You Will Never Know
Page 12
And she remembered her answer back then: “I won’t betray a friend.”
And she hadn’t. Oh, she certainly hadn’t.
Ellen folded her hands in front of her. “Jessica, I’m sorry, but there’s no way to make this sound better.”
And she knew. Her chance for a better life was over.
“Why?” Jessica asked.
Ellen let out a small sigh. “The latest financials came in, and cutbacks are being made, no hesitation. The scholarship program was first on the list.”
After her earlier visit with the police, Jessica had nothing much to say.
“I’m quite sorry,” Ellen said. There seemed to be genuine feeling behind her words.

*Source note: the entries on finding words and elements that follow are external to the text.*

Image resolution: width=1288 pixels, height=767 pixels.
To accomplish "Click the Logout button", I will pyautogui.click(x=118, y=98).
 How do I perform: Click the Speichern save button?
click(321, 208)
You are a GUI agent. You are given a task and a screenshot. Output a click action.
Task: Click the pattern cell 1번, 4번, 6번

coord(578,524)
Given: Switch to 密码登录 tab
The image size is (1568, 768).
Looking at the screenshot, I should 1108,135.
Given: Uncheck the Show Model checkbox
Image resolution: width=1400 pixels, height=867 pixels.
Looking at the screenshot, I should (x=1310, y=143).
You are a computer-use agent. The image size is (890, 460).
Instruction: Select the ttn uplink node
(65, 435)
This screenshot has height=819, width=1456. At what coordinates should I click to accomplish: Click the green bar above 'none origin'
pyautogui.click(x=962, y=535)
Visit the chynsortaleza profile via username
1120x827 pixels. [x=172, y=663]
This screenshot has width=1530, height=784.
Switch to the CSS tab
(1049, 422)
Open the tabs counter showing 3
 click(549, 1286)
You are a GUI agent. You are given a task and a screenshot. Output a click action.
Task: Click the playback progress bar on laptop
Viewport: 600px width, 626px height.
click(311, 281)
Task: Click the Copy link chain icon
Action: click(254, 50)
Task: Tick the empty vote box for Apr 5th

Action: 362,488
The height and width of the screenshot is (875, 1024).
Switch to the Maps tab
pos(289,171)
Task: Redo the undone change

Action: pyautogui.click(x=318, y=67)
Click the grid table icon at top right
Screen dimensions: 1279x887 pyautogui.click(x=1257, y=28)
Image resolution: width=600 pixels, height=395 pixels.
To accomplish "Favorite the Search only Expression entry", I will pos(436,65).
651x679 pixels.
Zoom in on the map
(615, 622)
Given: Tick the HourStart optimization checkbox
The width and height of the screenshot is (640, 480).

“Thank you,” Jessica said. She started to get up and Ellen made a slight motion with a finger. Jessica sat back down.
Ellen said, “The other matter I talked about on Tuesday.”
She didn’t even want to think that far back.
Ellen added, “About your performance.”
“Oh.”
Her manager sat back against her chair. “Jessica, with the cutbacks coming down from corporate, there’s also an emphasis on personal performance.”
“I see.”
“Before today I could let some things slide. But no longer.”
It was hard to believe, but right now Jessica wished she was back at the police station. There, all she had had to defend was her daughter. Here, she had to defend herself and her job.
Ellen said, “It’s like this, Jessica. Corporate now thinks, more than ever, that balancing one’s drawer and not taking sick time is just doing your job. The bank has other factors to consider. There’s an algorithm—pretty complicated—that takes into account each teller’s upsales. You know what I mean, right?”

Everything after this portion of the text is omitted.